Mediation is a form of alternative dispute resolution and is commonly used in many areas of law to settle disputes. Family law uses mediation quite frequently as a tool to help separating couples work out their support or child payments, visitation arrangements and property division.
Mediation is an informal meeting of the two parties together with a neutral, third party mediator. A mediator is often a lawyer, psychologist, or a social worker, however when acting as a mediator, they cannot assist the parties with their other regular professional skills. During a mediation session, the mediator will help the parties work through their problems by being a neutral observer and offering unbiased opinions, steering the parties towards a solution. They are not there to judge who is right or who is wrong, and they are not permitted to offer legal advice in this capacity. Sometimes the presence of a mediator is all that is needed for both parties to get their positions, but also feelings out on the table, and to reach a resolution.
Seek Independent Legal Advice
It is advisable that participants in mediation obtain legal advice before attending a mediation session to ensure they are properly informed of their rights throughout the process. You may also wish to retain a lawyer to attend mediation with you.
If you are able to come to an agreement during your mediation session, the mediator may write out terms of agreement, or a mediation report summarizing what was discussed. However, before signing anything, it is important to review the terms with a lawyer. Once an agreement is fully executed by all parties it is binding and must be followed.

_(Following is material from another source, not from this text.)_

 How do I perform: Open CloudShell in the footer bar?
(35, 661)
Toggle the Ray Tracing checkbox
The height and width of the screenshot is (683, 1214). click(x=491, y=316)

A Voluntary Dispute Resolution Process
Mediation is completely voluntary, meaning either party can leave at any point during a mediation session. It is also important to know that mediation is not right for every circumstance. If your situation involves violence, abuse, or intimidation then mediation may be inappropriate, as a fair agreement cannot be reached if one party feels threatened by the other. For many other cases however, mediation can be beneficial, saving parties both time and legal fees. Have a discussion with your lawyer if you think mediation is the best route for you to pursue.